### Texto de la página
Si lo arriba expuesto es exacto, la obra original del cronista incluía el libro de Esdras, más Ne. 7, 73-8, 12 (como en I Esd.). Pero dado que el resto de Ne. cap. 8 y caps. 9 y 10 continúan la narración del cronista, y son completamente del mismo estilo, podemos suponer que su trabajo se extendió más y que su conclusión ha sido relegada a I Esdras. Es difícil precisar dónde termina la obra del cronista en el libro canónico de Nehemías. No sabemos con entera seguridad si todas las listas de los caps. 11, 3 a 12, 26 pertenecen a este trabajo, o si alguien las incluyó en el libro por otros caminos. A mí me parece probable que el final de la historia del cronista se ha de buscar en 12, 44 ss., que pueden ser considerados como el resumen y conclusión del relato de 10, 28-39 [780]. Algo que realmente importa notar es que el cronista apenas menciona a Nehemías. Su nombre se encuentra en Ne. 8, 9 (que algunos juzgan como una glosa; I Esd. lo omite); en 10, 1 (pero algunos juzgan que 10, 1-27 es una inserción dentro de la obra del cronista) [781] ; en 12, 26 (donde algunos borran el nombre) y en 12, 47 (probablemente no parte de la obra del cronista). Se podría fácilmente argumentar a base de esto que la narración original del cronista no menciona en absoluto a Nehemías. Aunque me parece inseguro, la historia del cronista, leída sola, no nos ofrece un orden cronológico de la llegada de Esdras y Nehemías mejor que el de las memorias de Nehemías.

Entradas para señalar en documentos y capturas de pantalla
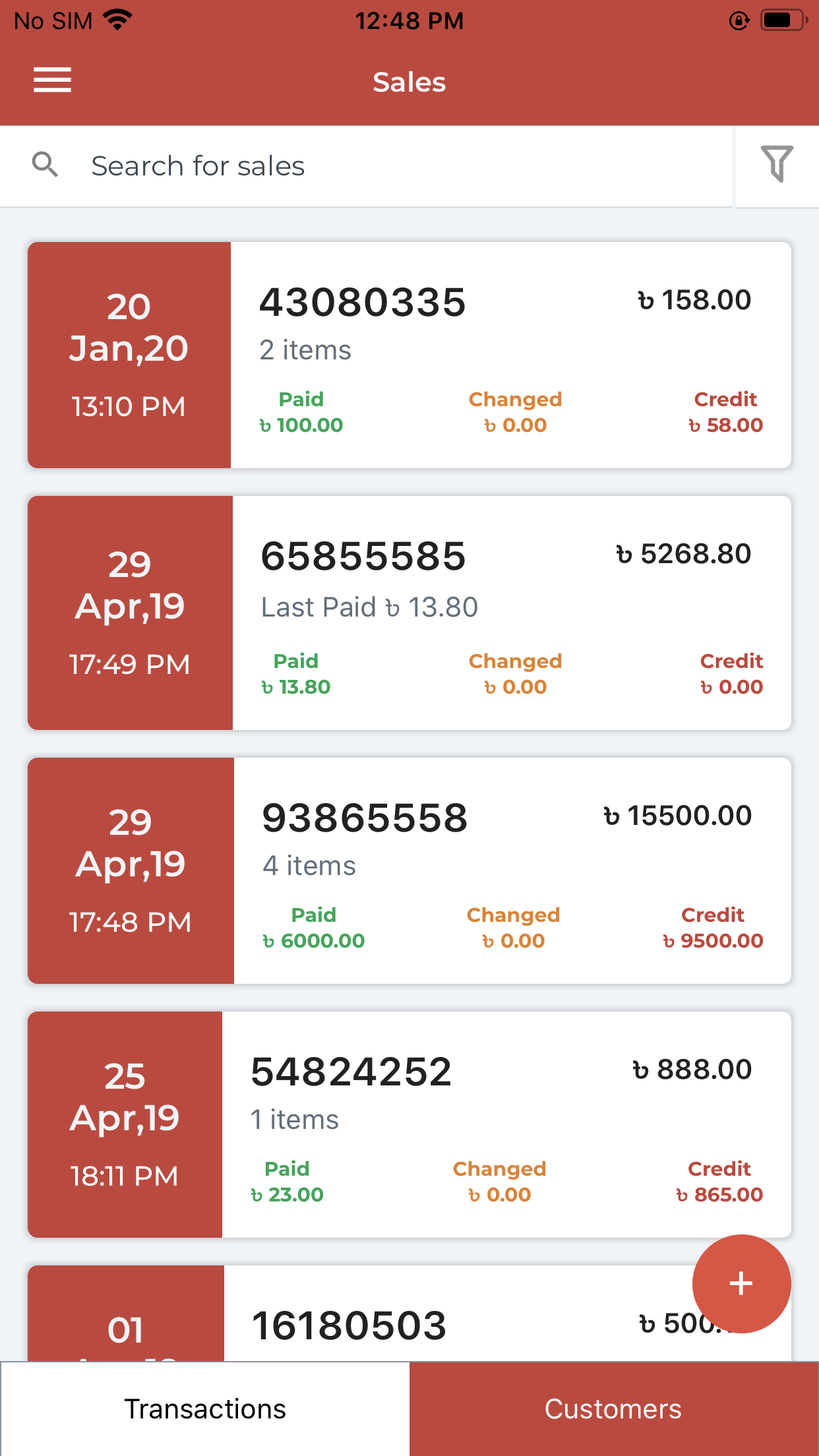
Task: Focus the Search for sales field
Action: [396, 166]
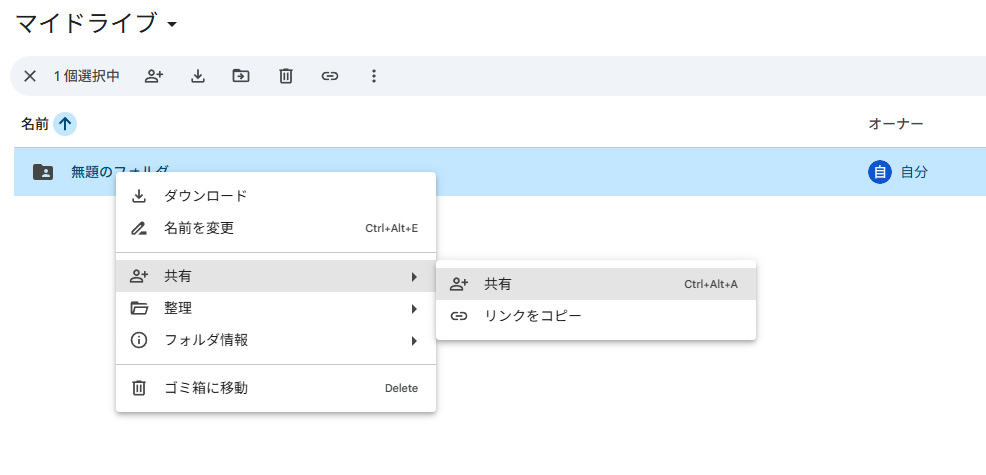Screen dimensions: 986x475
Task: Click the share person-add toolbar icon
Action: click(x=154, y=76)
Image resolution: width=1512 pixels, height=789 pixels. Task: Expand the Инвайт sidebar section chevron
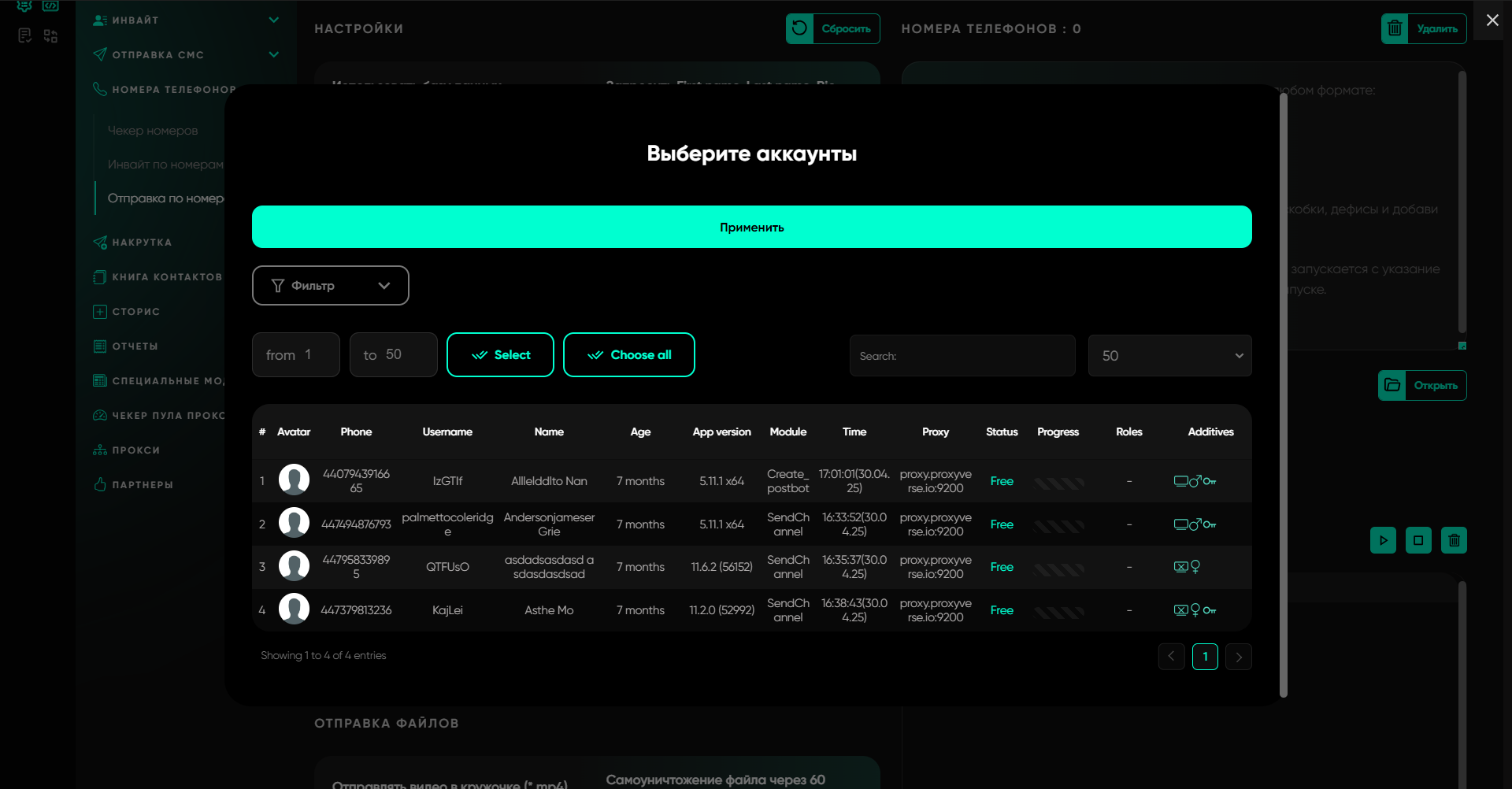pyautogui.click(x=273, y=20)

### Qué hacer
Haz una lista de todos los pasajes donde, según el texto de la página, aparece el nombre de Nehemías.

### Respuesta esperada
- Ne. 8, 9
- 10, 1
- 12, 26
- 12, 47